Comment by astrange

4 months ago

Having a long memory about this, the reason Lisp died out even though it was supposedly the best programming environment ever, is that Lisp programmers (called "Lisp weenies" at the time) were so unbelievably emotionally abusive that nobody believed them about it or wanted to interact with them. You couldn't ask them for help with anything without them calling you a moron who should kill yourself.

(The main example of these people was a guy named Erik Naggum, but a few still exist somewhere out there and I met one on a programming reddit yesterday.
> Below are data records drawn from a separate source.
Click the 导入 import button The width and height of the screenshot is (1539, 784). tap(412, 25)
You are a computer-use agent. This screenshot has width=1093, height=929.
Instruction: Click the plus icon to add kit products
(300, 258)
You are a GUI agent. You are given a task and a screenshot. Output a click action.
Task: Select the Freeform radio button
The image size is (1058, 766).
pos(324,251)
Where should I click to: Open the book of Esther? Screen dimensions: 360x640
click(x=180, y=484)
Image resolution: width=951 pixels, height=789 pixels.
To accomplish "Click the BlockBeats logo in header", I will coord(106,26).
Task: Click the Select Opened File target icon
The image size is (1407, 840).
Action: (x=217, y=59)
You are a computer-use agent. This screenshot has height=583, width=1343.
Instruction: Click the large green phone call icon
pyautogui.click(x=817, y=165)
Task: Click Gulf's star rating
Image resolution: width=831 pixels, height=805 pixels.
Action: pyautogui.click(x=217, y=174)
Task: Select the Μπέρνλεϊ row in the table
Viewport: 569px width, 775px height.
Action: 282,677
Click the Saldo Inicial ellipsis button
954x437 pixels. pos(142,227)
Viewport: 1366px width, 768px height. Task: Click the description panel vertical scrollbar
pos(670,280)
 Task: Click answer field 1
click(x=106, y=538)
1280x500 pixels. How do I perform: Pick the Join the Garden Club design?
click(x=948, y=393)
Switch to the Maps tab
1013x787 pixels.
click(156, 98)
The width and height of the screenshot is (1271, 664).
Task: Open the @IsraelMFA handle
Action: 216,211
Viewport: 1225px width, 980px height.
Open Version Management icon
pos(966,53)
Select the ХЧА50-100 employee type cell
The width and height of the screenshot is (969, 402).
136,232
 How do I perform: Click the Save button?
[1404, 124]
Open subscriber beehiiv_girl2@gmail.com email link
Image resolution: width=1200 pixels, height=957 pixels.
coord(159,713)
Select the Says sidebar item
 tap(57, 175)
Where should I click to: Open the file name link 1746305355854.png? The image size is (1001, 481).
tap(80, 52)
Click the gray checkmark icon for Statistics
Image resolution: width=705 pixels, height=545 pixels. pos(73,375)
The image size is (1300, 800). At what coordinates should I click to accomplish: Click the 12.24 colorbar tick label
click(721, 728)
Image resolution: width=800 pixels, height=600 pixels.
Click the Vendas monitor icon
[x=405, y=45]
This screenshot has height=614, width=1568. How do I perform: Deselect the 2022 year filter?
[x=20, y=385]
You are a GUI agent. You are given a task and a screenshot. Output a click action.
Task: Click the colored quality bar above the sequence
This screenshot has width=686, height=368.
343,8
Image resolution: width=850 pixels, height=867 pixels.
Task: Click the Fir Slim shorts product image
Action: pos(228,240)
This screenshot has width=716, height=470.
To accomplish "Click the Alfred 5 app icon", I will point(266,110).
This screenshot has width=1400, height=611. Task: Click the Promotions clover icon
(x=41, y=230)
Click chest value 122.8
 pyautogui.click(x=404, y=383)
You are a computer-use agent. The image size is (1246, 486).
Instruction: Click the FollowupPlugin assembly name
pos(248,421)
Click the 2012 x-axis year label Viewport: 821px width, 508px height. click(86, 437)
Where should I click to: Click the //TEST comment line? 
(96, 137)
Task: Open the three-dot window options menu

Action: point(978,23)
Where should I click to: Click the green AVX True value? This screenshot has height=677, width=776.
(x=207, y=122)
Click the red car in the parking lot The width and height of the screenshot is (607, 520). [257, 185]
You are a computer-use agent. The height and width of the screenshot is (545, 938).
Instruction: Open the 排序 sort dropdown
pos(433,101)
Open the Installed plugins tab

You can spot them because they won't stop telling you how great Lisp Machines are, can't explain why nobody uses them, and for some reason they insist on calling JavaScript "ECMAScript".)

That said, I also remember that codes of conduct were popularized about a decade ago by someone who was then fired from GitHub for harassing junior programmers (she claimed this was "mentoring" and seemed mentally incapable of noticing something could be wrong with her behavior.) So it seemed like an obvious case of reputation laundering at the time.

> Having a long memory about this, the reason Lisp died out even though it was supposedly the best programming environment ever, is that Lisp programmers (called "Lisp weenies" at the time) were so unbelievably emotionally abusive that nobody believed them about it or wanted to interact with them.

Agreed.

> You couldn't ask them for help with anything without them calling you a moron who should kill yourself.

Never got that, though. I hung out on comp.lang.lisp back in the day.

I recall once, writing a small utility to read a file in /etc/ and do $SOMETHING based on the settings therein. I asked about the best way to read ini/config files; did not mention /etc.

I got flamed for not storing my configs in s-expr and simply using the builtin reader ... needless to say I was never going to switch all the files in /etc to s-expressions.